International career
- Years: Team / Apps / (Points)
- 1951–1956: All Blacks / 16 / (42)
- Correct as of 2007-08-31

= Ron Jarden =

Ronald Alexander Jarden (born 14 December 1929, Lower Hutt, New Zealand and died 18 February 1977, Lower Hutt), better known as Ron Jarden, was a New Zealand rugby union footballer, businessman, and sharebroker.

==Career==
===Rugby career===
Jarden played club rugby for Victoria University in 1949, and was selected to play provincial rugby for Wellington (on the wing) that year. He practised daily at goal-kicking and also lineout throwing (which was performed by wingers in those days).
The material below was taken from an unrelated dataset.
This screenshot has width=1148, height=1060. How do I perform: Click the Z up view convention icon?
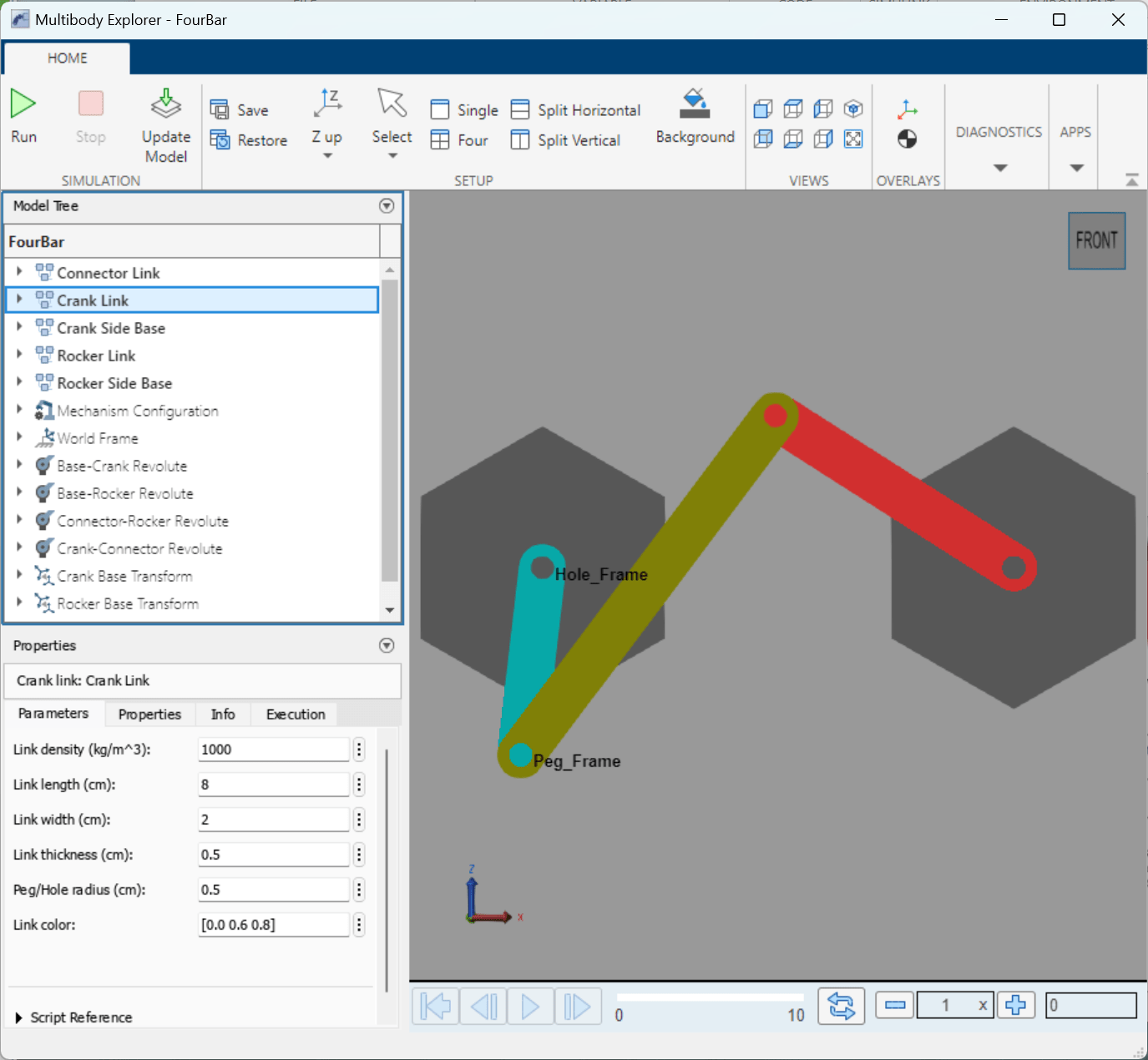pyautogui.click(x=327, y=104)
He was selected for the North Island team in 1950 and then the All Blacks in 1951. He played 16 Tests and 21 other matches for the All Blacks before retiring in 1956 following the tour of the South African team.
He was voted New Zealand Sportsman of the year in 1951.

===Business career===
He had graduated from Victoria with a Bachelor of Arts in 1953, and his retirement from rugby in 1956 was to concentrate on his business career with Shell. He was very successful in business and eventually started his own stockbroking firm RA Jarden & Co, which is now Jarden Securities Limited, New Zealand's largest investment bank. He was appointed chairman of the Broadcasting Council which governed New Zealand's broadcasting system in 1975.

Jarden died on 18 February 1977 from a heart attack. In 2008, he was posthumously inducted into the New Zealand Business Hall of Fame.